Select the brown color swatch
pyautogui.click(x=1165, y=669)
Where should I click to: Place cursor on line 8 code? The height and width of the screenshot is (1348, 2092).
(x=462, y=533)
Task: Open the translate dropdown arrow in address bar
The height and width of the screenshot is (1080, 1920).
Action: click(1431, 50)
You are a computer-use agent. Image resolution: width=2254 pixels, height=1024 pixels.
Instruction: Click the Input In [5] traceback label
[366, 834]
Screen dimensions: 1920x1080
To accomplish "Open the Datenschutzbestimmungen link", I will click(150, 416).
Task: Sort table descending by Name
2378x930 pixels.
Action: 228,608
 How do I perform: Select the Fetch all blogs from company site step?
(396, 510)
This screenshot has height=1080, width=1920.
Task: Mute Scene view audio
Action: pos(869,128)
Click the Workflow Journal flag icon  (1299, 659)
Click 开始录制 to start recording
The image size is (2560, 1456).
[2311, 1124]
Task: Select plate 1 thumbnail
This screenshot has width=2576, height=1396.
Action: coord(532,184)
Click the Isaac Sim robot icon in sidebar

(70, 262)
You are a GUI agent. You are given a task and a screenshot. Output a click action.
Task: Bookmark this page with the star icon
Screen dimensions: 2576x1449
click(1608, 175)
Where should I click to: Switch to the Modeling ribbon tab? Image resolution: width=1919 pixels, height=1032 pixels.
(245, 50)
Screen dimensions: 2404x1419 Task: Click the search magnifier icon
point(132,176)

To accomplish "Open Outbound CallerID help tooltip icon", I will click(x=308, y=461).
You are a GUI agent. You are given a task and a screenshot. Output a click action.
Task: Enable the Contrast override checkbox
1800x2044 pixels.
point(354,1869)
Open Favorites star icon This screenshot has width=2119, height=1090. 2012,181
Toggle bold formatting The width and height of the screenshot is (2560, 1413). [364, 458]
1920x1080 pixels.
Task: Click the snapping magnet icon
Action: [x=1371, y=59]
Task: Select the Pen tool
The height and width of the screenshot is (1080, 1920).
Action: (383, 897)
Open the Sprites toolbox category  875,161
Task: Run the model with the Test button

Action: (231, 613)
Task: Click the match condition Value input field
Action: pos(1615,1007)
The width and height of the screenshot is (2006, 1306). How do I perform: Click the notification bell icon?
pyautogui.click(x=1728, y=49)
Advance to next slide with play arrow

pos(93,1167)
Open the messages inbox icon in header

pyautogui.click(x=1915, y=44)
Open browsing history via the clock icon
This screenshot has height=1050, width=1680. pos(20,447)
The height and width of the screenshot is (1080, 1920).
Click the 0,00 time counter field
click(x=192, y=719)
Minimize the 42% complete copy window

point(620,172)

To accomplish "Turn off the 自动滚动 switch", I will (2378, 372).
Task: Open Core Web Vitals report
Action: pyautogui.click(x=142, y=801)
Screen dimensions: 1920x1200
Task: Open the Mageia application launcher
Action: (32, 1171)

_ _ _ _ _

## Exercise brief
Lines from the top of the data above through the line with "You are a computer-use", both ends included: copy them exactly, nothing more.

## Written solution
Select the brown color swatch
pyautogui.click(x=1165, y=669)
Where should I click to: Place cursor on line 8 code? The height and width of the screenshot is (1348, 2092).
(x=462, y=533)
Task: Open the translate dropdown arrow in address bar
The height and width of the screenshot is (1080, 1920).
Action: click(1431, 50)
You are a computer-use agent. Image resolution: width=2254 pixels, height=1024 pixels.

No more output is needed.